FIG 1 .

Phenotypes of the low-cell-density-mode-mimicking ΔphcA mutant. (A) Colony morphology of R. solanacearum strains on tetrazolium chloride agar plates. Wild-type, phylotype I strain GMI1000; ΔphcA, deletion mutant of GMI1000; ΔphcA+phcA, phcA deletion mutant complemented by inserting one copy of phcA into the chromosome. (B and C) Growth of wild-type R. solanacearum (blue) and of the ΔphcA mutant (red) was monitored over 48 h under aerobic conditions at 28°C in minimal broth supplemented with 0.2% glucose (three biological replicates and four technical replicates, n = 12) (B) or in ex vivo xylem sap harvested from GMI1000-inoculated tomato plants showing early wilt symptoms (four biological replicates, each performed with five technical replicates, n = 20) (C).
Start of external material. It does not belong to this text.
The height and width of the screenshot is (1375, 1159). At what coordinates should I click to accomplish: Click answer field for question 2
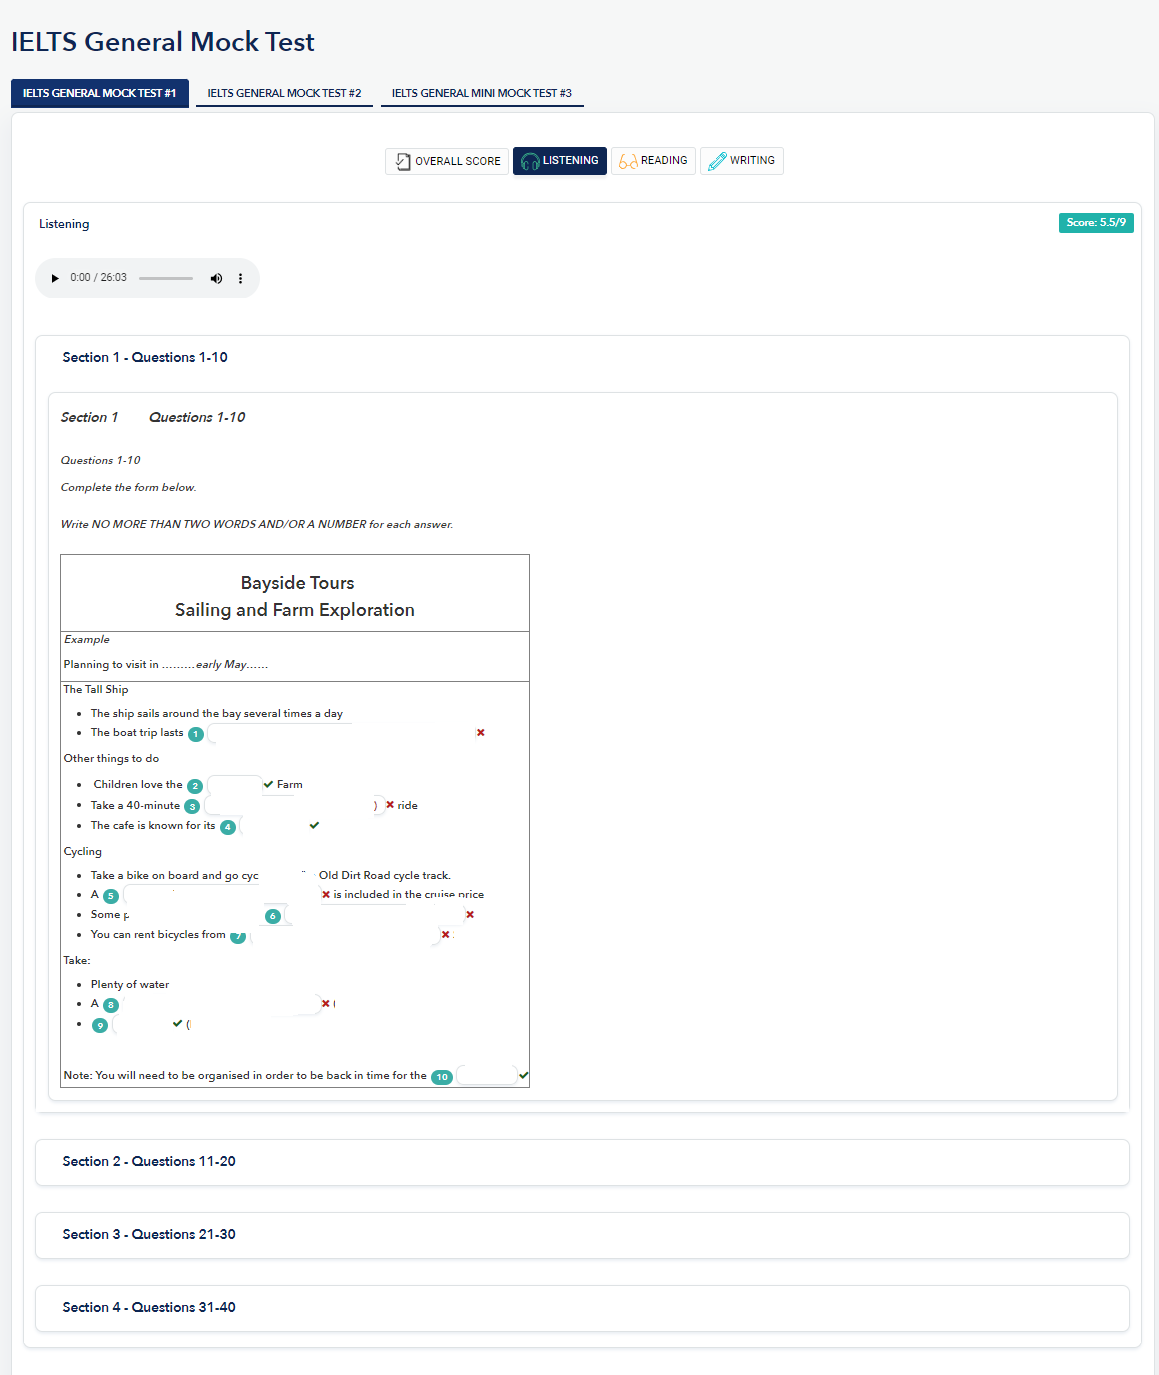pyautogui.click(x=234, y=785)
Each replicate was grown in xylem sap pooled from eight plants. Growth was measured as A₆₀₀ levels by the use of a BioTek microplate reader. The ΔphcA mutant grew faster than the wild type both in minimal medium (Mann-Whitney test, P = 0.0081) and in xylem sap (analysis of variance [ANOVA], P < 0.0001). (D) Population sizes of the wild-type strain and the ΔphcA mutant in tomato stems following inoculation with 2,000 cells through a cut leaf petiole, as determined by serial dilution plating of ground stem slices. Data represent means of results from nine plants per treatment per time point; bars represent standard deviations.